Бормотание резко оборвалось, и в наступившей тишине ведьма ответила:
— Обернись и увидишь.
Девушка нашла в себе последние крохи сил, чтобы обернуться. Туман бесследно исчез, зато теперь под скалистым уступом до самого горизонта разлилось голубое поле маков, которое там, вдалеке, перетекало в такое же небо.
Безупречная лазурь.
Лазурь была повсюду, кроме двух островков-клякс в абсолютной чистоте. Черно-красное и буро-желтое: негармоничное, диссонирующее, ужасающее.
Мака смотрела и не хотела верить. Надеялась, что это обман зрения, потому что чужой сон для нее вдруг обернулся кошмаром. До жути реалистичным, до жути непохожим на ее собственные.
Ведь в ее страшных снах никогда не было мертвого папы.
А здесь был.
Спирит Албарн лежал в голубом омуте маков, широко раскинув руки.
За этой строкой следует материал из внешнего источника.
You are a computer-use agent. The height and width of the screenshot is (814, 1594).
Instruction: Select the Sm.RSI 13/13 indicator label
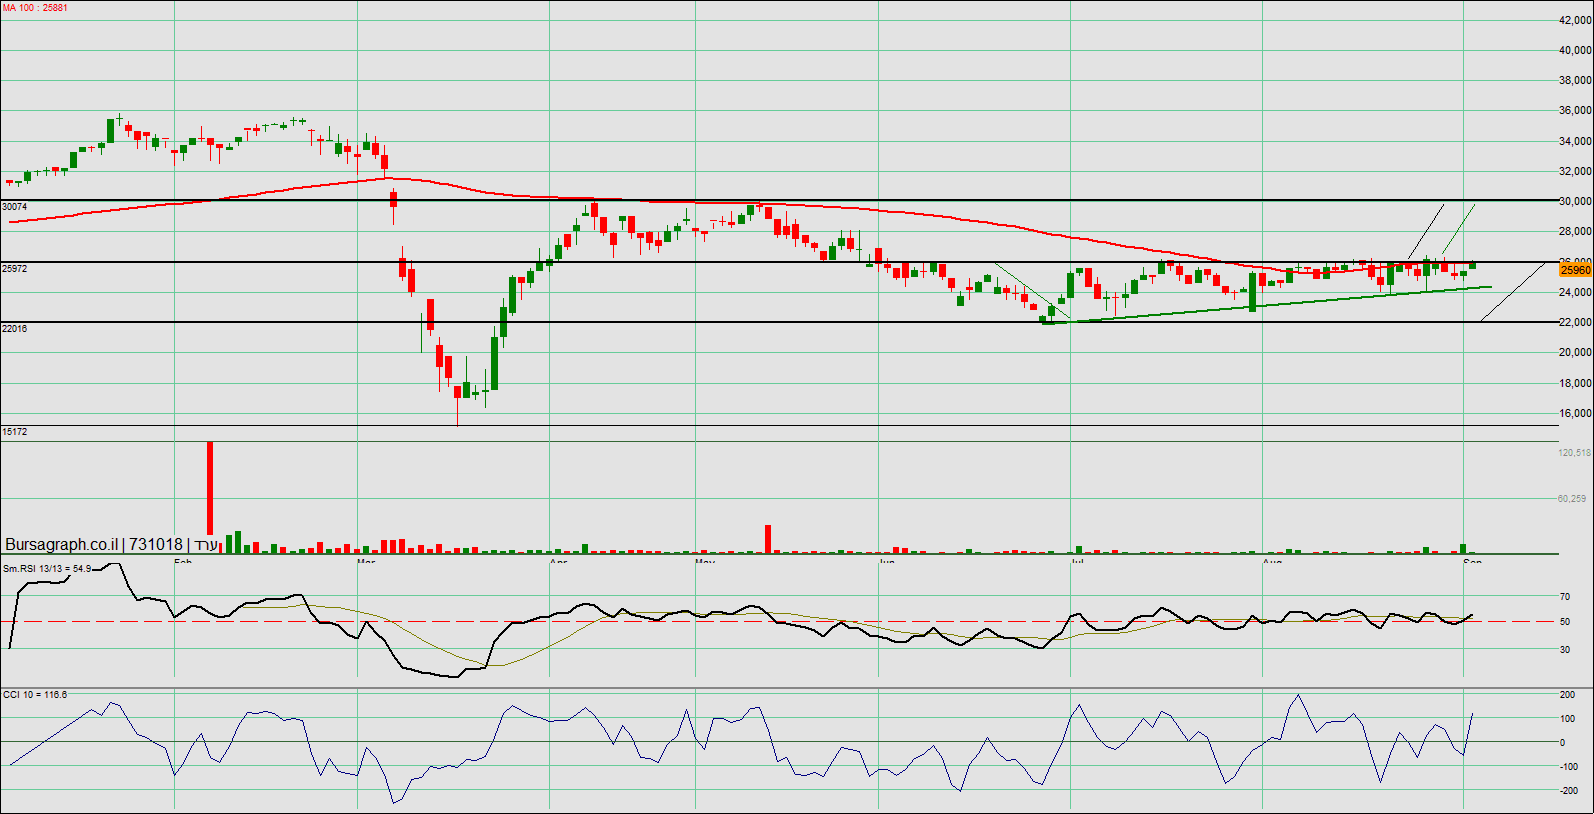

Открытый в последнем крике рот зиял темно-бурым провалом на лице, и еще большим провалом зияла дыра от вырванного из его груди сердца. Рядом с телом копошилась в цветах желто-коричневая гусеница. Отвратительная, огромная — футов шесть, не меньше, — и жирная.
— Папа! — в ужасе закричала Мака.
Надрывно. До хрипоты в голосе. Сковывающего холода она уже не чувствовала, ноги сами понесли повелительницу вниз по склону. К папе. В маки. Быстрее. Да не тут-то было. Как это часто бывает во снах, ноги теперь слушались с трудом. Каждый шаг давался с усилием, будто Мака пробиралась сквозь толщу воды.
Она неотрывно смотрела на тело отца, чувствуя, как по щекам начинают катиться слезы. Не сдавалась и упрямо шла вниз: медленно, почти на пределе сил.
— Мака! Стой! — Соул схватил ее за руку, но она с ненавистью вырвала запястье из его ладони испачканной папиной кровью.
— Отвали! — рыкнула, не оборачиваясь.
— У меня не было выбора. Или он, или я… — спокойным голосом оправдывался Соул. — Ты ведь не хотела, чтобы я умер?
— Ты его убил!
— Твой папаша мне никогда не нравился.
Гусеница меж тем заползла на голову Спирита Албарна, закрыв своим телом лицо, двинулась дальше и наконец ткнулась головой в дыру на его груди. Мака в ужасе остановилась, не в силах сделать больше ни шага вперед. Не в силах отвести взгляд или закрыть глаза. Тварь толкнула голову еще дальше и медленно, дюйм за дюймом, полезла внутрь тела. Мака видела, как грудина вздымается и опускается под напором волнообразных движений гусеницы, которая пожирала внутренности, чтобы освободить себе место. Тошнотворное зрелище.